A14, riduzione del pedaggio. Italia Viva: "Uno sconto di 2 euro vale una vita?"

2' di lettura 02/07/2021 - "Ieri al Ministero delle Infrastrutture, l’assessore marchigiano Baldelli ha ottenuto la riduzione del pedaggio autostradale (circa 2 euro tra Fermo e San Benedetto) e la sospensione dei lavori nel fine settimana. Ma i cantieri rimangono, gli incidenti sono sempre in agguato, e il tempo delle file non finisce mai".

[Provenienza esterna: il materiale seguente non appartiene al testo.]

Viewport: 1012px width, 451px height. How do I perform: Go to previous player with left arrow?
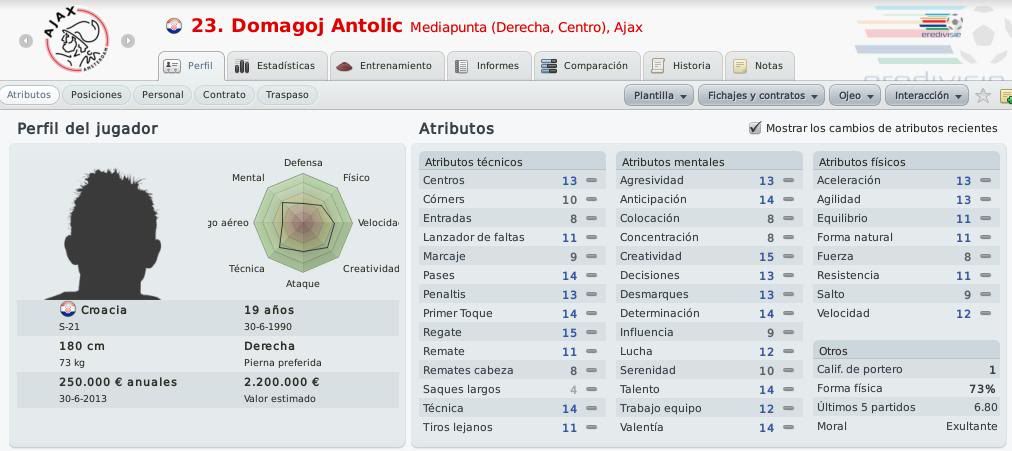pyautogui.click(x=26, y=41)
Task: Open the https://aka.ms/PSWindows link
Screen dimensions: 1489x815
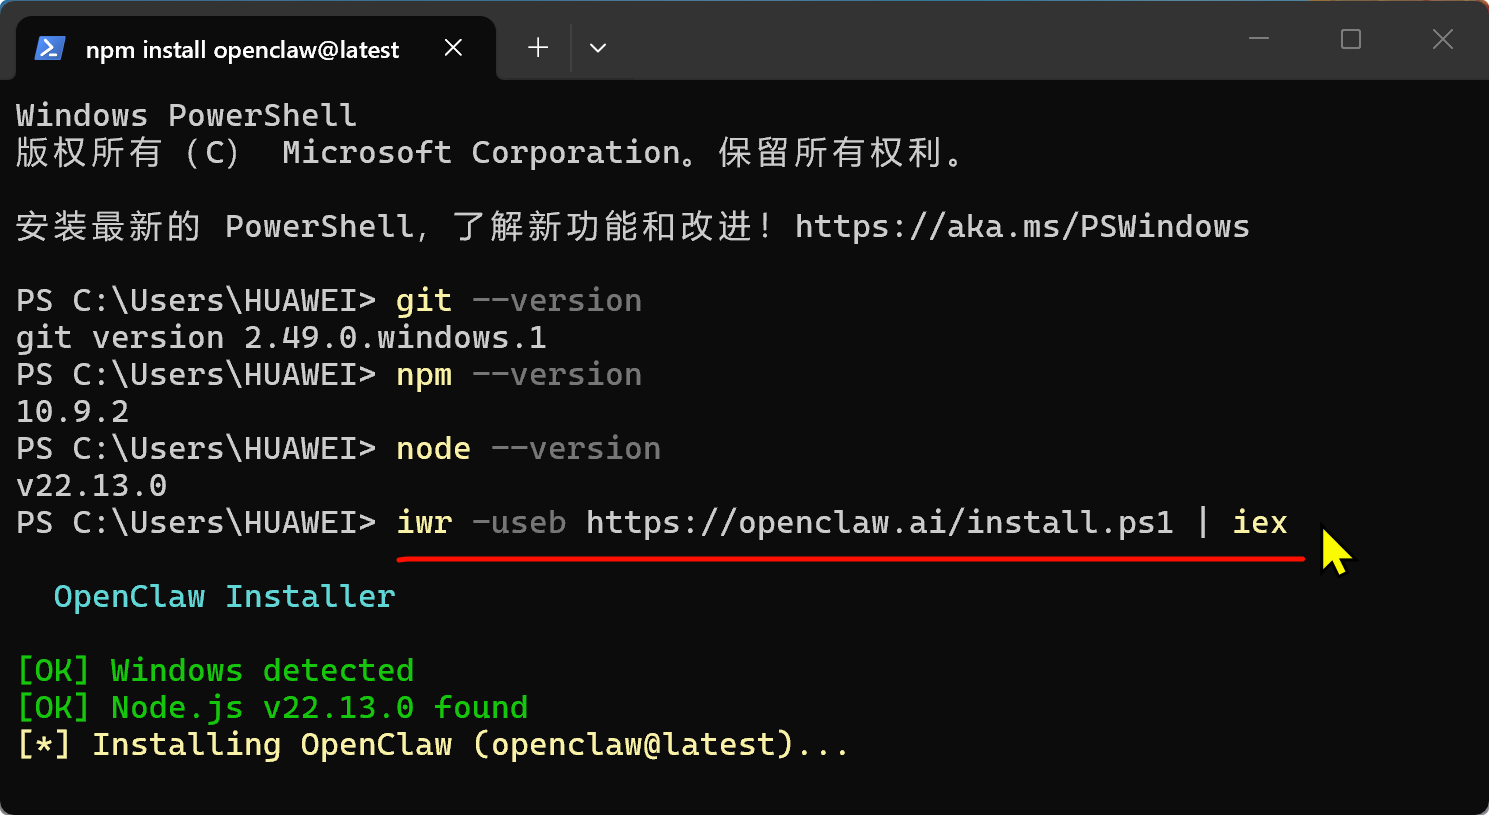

Parlano così Nicola Ferranti e Giacomo Fagiani di Italia Viva Porto San Giorgio che, in merito alla situazione dell' A14, rilanciano: "ASPI (Autostrade per l’Italia), dopo anni di colpevole inattività, alla conclusione dell’iter con il quale lo Stato ha concesso loro un pacco di miliardi (alla faccia della tanto conclamata revoca della concessione post tragedia del ponte Morandi), ha deciso di fare contemporaneamente tutti i lavori necessari e programmati da anni.
Nell'indifferenza delle autorità locali e regionali abbiamo assistito, increduli, alla drammatica sequenza di incidenti, ultimo quello mortale che ha coinvolto gli autotrasportatori Mario e Carlo (57 e 58 anni), alla congestione del traffico dell’A14 e, di conseguenza della SS16, e danni sia per le attività economiche che per quelle turistiche
Servono decisioni drastiche ed immediate.
Questa crisi è unanimemente ricondotta al “collo di bottiglia” che si presenta agli automobilisti quando si passa dalle 3 alle 2 corsie dopo P.S.Elpidio, a Porto San Giorgio addirittura ad una e siamo d’accordo con chi chiede la terza corsia.
Vorremmo comunque sottoporre a chi ci legge un ricordo ed una riflessione.
Per portare la terza corsia da Pesaro a Porto Sant' Elpidio ci sono voluti molti anni che sono costati grandissimi disagi, incidenti e problematiche superiori alle attuali con dei lavori di ampliamento più semplici e con pochissime gallerie.
C'è un team di esperti che sta studiando la possibilità di spostare verso l’interno la ferrovia per permettere di fare arrivare da noi l’Alta Velocità (quei treni non possono attraversare centri abitati).
Allo stesso modo siamo convinti che l’arretramento dell’A14 non solo sia possibile, ma possa portare una serie di benefici.
Vale a dire: costruire una nuova struttura è più semplice che riadattare una vecchia potendo altresì godere di innovazioni tecnologiche per la sicurezza di viadotti e gallerie. L’attuale A14, inoltre, diverrebbe una strada statale a due corsie senza pedaggio e, infine, si eliminerebbe l’attraversamento dei comuni, in primis Porto San Giorgio, dall’intenso traffico nazionale con evidenti ed importanti vantaggi per la sicurezza e la salute".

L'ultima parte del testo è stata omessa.